**ÉNONCÉ ÉCRIT 1:** D'après le texte fourni, quel était le montant du crédit demandé pour la présidence ?
**ÉNONCÉ ÉCRIT 2:** Traduisez en anglais cette phrase du texte fourni : « On aura la majorité à la chambre sur les douze cents mille francs réclamés. »

**TEXTE FOURNI:**
%%
Des pardons ! Nous en avons un tout petit ; on ne nous le donne pas comme un acte de clémence, mais comme un argument ministériel pour obtenir une loi de finance et de crédit. On cède à l’opinion vingt-sept têtes de captifs. On aura la majorité à la chambre sur les douze cents mille francs réclamés. C’est donc convenance parfaite ! C’est faire le bien avec un instinct de formes très remarquable.

CHAMBRE DES DÉPUTÉS.

Depuis la récente ouverture de la session, la chambre des députés s’est dessinée dans plusieurs débats d’une nature différente. La majorité s’est prononcée tout à la fois en ce qui touche la querelle du tiers-parti avec le ministère, et de l’opposition également avec ce ministère. Trois questions sont venues à point pour bien marquer cette situation complexe ; il est évident que dans la question de l’interprétation de l’adresse et du crédit de 26,000 francs pour la présidence, il ne s’est agi que de différends particuliers entre le tiers-parti et le ministère, tandis que sur la demande des 1,200,000 francs pour le procès républicain, le débat s’est agrandi par la question de l’amnistie, et s’est transformé en un véritable coup de parti entre le cabinet actuel et l’opposition de toutes les couleurs.
%%
**LIGNES FOURNIES:**
%%
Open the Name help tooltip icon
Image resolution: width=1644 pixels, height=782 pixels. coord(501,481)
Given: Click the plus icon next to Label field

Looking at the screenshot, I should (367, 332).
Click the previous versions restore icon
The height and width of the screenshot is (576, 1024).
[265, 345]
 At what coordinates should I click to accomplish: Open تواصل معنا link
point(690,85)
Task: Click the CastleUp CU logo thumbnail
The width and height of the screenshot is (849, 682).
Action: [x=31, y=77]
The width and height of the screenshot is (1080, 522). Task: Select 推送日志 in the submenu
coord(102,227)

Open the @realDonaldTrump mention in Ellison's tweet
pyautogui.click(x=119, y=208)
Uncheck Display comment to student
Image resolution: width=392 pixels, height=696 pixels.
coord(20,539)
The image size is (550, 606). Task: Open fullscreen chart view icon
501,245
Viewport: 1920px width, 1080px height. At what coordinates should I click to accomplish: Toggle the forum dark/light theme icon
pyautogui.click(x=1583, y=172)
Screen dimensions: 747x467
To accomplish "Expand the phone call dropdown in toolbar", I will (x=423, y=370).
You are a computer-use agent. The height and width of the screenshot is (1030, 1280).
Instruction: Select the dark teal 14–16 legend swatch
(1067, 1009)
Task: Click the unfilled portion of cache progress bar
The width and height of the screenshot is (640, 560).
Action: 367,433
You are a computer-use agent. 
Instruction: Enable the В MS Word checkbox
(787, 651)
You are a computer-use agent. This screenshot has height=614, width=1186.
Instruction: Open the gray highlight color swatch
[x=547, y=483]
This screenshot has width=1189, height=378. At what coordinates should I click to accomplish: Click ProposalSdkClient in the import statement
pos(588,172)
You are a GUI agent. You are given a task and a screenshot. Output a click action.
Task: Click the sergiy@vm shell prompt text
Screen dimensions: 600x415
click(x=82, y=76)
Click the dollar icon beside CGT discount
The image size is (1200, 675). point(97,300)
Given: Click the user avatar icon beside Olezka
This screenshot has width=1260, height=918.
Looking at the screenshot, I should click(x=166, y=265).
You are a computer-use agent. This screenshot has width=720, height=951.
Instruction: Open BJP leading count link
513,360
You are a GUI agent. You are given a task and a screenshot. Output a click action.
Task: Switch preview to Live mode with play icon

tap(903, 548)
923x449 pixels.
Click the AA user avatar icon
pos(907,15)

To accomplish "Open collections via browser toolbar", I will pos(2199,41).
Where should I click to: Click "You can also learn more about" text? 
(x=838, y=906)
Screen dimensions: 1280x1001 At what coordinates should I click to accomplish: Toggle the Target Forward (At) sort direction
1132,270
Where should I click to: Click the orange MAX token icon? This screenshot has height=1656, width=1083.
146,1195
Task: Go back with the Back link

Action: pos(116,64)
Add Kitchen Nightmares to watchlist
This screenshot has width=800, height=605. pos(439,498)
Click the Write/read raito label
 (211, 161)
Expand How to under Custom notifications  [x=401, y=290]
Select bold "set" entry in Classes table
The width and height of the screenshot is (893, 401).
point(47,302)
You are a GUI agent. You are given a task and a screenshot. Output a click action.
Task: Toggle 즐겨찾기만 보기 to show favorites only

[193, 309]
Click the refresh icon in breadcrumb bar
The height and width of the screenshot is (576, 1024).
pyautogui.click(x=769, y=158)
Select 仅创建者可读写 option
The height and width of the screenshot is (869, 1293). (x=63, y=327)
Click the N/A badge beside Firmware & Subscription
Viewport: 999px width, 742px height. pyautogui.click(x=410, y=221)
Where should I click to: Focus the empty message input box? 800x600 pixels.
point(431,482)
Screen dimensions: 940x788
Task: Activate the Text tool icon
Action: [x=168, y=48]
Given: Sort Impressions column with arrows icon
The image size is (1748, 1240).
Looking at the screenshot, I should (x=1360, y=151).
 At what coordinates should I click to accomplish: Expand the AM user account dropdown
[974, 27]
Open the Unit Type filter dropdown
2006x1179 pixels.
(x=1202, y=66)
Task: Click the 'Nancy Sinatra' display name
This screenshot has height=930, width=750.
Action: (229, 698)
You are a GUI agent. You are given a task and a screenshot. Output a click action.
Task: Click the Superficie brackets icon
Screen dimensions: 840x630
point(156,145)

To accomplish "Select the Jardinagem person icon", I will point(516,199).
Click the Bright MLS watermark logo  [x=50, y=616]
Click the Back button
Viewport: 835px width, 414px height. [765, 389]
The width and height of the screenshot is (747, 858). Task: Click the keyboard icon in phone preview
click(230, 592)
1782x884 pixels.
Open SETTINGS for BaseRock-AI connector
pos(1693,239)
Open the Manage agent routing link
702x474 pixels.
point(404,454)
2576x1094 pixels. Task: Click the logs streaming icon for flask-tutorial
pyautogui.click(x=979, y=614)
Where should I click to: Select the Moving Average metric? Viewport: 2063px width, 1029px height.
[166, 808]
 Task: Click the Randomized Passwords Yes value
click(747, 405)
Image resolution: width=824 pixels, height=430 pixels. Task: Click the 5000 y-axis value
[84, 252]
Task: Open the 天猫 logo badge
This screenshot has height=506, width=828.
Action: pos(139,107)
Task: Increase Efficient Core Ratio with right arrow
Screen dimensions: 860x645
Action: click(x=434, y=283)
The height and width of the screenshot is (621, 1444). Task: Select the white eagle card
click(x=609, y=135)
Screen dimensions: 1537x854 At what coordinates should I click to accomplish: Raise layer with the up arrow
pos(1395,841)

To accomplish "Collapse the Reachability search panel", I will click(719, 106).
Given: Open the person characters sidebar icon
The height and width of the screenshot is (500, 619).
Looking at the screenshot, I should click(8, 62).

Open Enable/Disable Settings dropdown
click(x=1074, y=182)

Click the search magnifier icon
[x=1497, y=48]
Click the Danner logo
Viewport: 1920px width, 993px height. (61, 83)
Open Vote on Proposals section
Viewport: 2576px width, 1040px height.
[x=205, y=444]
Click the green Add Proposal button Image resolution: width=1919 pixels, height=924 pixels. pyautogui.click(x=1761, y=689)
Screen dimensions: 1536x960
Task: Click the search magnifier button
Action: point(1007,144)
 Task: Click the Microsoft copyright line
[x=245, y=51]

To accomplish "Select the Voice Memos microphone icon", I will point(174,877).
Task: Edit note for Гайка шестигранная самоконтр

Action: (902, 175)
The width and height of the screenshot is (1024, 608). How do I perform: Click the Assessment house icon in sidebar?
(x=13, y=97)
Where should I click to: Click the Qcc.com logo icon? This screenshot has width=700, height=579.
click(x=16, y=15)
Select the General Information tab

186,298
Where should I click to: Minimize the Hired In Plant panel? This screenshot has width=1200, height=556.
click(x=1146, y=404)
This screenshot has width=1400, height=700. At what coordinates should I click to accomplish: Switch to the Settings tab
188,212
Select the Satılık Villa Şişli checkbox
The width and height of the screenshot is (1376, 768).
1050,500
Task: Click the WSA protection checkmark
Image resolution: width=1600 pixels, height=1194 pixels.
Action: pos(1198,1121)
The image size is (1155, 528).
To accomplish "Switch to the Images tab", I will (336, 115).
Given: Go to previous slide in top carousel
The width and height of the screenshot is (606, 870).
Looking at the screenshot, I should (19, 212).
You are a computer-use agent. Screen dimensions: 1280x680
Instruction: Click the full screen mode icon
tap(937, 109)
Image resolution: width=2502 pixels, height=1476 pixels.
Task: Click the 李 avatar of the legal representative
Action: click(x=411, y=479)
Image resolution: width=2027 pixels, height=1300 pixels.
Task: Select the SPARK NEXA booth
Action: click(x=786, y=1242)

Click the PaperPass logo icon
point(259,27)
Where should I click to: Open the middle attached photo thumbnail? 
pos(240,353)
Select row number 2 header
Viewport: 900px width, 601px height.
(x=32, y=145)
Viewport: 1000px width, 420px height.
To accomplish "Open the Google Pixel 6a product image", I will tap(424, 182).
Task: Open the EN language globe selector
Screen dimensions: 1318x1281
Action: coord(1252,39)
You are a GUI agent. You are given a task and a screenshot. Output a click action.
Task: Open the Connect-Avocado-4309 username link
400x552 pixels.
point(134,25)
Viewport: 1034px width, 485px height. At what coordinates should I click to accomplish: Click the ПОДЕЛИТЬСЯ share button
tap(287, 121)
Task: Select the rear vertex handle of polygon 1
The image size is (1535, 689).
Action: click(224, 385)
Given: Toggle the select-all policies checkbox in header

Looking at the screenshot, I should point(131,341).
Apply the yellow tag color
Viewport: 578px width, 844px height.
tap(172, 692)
%%
**RÉPONSE 1:** 26,000 francs.

**RÉPONSE 2:** There will be a majority in the chamber on the twelve hundred thousand francs requested.